> _RECORD SET_
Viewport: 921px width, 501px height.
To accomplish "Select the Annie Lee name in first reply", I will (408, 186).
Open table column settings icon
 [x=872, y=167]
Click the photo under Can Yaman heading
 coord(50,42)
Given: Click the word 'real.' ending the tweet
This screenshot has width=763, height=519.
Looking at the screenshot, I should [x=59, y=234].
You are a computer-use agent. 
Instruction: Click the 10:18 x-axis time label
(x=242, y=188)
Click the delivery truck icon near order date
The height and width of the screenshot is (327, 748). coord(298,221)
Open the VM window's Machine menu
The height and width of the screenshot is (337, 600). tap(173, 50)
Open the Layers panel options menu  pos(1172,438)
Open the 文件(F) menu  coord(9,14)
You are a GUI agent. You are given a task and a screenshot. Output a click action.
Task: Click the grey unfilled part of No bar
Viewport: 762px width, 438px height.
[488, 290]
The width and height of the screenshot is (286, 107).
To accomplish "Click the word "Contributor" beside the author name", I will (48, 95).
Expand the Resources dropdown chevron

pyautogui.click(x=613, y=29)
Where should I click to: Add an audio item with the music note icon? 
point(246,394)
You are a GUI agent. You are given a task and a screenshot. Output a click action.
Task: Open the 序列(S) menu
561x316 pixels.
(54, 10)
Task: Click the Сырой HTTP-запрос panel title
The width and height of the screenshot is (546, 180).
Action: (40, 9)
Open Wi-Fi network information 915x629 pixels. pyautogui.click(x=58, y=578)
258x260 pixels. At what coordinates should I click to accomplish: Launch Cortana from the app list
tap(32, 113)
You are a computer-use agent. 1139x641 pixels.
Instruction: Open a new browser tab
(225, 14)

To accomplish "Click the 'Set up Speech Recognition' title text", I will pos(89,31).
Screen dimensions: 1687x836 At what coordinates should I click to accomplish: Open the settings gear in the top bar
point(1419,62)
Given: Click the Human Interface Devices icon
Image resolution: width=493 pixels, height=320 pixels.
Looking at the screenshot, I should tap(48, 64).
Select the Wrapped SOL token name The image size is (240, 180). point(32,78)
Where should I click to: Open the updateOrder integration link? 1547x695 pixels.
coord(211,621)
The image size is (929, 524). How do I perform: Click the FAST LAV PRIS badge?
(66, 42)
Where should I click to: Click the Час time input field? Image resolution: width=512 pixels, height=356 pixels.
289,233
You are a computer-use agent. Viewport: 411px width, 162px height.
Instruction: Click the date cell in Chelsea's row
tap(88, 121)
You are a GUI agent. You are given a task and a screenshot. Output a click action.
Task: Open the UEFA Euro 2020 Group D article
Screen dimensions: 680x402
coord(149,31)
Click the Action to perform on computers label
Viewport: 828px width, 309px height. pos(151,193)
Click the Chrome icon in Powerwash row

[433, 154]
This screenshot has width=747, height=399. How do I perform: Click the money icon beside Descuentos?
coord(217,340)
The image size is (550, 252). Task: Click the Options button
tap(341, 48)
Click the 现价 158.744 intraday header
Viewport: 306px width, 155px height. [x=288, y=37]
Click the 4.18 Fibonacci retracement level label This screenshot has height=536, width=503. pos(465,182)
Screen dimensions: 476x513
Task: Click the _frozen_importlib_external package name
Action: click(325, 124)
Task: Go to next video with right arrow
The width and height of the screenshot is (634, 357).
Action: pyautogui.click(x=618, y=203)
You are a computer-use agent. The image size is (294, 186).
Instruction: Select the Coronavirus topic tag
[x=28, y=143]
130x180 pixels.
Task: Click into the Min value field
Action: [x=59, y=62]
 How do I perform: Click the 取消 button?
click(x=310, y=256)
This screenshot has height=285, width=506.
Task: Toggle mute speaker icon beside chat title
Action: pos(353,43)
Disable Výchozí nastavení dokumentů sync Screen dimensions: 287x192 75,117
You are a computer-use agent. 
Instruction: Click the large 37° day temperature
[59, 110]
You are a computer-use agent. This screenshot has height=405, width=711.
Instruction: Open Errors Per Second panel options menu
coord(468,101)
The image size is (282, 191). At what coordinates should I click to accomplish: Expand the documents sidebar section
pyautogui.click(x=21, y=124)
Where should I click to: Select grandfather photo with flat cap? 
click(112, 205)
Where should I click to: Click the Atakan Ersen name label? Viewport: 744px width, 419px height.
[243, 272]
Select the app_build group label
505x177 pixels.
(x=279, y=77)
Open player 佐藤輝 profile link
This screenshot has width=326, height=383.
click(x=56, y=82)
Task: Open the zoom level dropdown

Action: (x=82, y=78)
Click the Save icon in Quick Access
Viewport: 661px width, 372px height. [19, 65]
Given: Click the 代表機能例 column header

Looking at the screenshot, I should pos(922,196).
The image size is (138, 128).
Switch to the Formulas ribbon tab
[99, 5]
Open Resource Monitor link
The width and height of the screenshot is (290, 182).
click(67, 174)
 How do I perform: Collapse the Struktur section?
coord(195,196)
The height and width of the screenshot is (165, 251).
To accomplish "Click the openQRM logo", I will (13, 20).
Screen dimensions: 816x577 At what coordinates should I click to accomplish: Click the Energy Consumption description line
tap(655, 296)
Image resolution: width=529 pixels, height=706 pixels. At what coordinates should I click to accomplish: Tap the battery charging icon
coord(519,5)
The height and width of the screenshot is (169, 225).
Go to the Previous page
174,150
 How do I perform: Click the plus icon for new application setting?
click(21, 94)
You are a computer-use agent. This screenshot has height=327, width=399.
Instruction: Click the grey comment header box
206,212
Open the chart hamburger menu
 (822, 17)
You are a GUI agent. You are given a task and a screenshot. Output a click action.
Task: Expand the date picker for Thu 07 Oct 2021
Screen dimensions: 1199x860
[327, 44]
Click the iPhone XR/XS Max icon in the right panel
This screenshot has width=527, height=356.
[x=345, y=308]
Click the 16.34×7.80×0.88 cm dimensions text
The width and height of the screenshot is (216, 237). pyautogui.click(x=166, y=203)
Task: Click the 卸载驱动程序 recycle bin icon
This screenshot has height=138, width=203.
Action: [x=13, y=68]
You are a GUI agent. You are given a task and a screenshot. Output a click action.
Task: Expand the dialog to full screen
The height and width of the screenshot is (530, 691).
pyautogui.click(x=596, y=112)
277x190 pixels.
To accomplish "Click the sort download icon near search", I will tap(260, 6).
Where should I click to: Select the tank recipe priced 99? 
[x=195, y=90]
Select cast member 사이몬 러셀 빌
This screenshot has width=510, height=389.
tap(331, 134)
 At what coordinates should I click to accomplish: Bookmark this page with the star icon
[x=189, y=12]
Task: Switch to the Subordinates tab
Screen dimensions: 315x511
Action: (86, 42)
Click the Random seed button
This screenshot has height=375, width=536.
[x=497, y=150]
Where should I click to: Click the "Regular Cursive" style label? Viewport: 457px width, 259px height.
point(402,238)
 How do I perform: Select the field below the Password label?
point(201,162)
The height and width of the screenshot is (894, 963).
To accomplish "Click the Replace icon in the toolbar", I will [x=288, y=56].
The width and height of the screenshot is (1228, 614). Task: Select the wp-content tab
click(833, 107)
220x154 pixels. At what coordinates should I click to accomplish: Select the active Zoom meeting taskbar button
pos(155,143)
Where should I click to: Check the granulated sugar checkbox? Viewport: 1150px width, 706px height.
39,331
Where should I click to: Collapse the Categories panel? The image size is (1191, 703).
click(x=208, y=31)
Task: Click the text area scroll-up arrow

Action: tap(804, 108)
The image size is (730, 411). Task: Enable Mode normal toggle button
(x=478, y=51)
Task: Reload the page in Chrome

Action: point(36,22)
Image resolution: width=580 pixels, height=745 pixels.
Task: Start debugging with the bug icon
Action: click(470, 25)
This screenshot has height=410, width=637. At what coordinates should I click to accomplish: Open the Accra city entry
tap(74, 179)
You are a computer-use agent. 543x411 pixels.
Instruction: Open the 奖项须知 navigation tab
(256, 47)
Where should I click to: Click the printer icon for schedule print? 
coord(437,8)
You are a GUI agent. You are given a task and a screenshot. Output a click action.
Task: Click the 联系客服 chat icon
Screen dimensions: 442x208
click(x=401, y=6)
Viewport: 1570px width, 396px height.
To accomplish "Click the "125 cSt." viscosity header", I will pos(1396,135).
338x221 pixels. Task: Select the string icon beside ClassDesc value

> _PROBLEM REQUIREMENTS_
Restate exactly the lines running from the line with "Viewport: 1570px width, 396px height." to the end of the entries above, both ends included.

> _COMPLETED EXERCISE_
Viewport: 1570px width, 396px height.
To accomplish "Click the "125 cSt." viscosity header", I will pos(1396,135).
338x221 pixels. Task: Select the string icon beside ClassDesc value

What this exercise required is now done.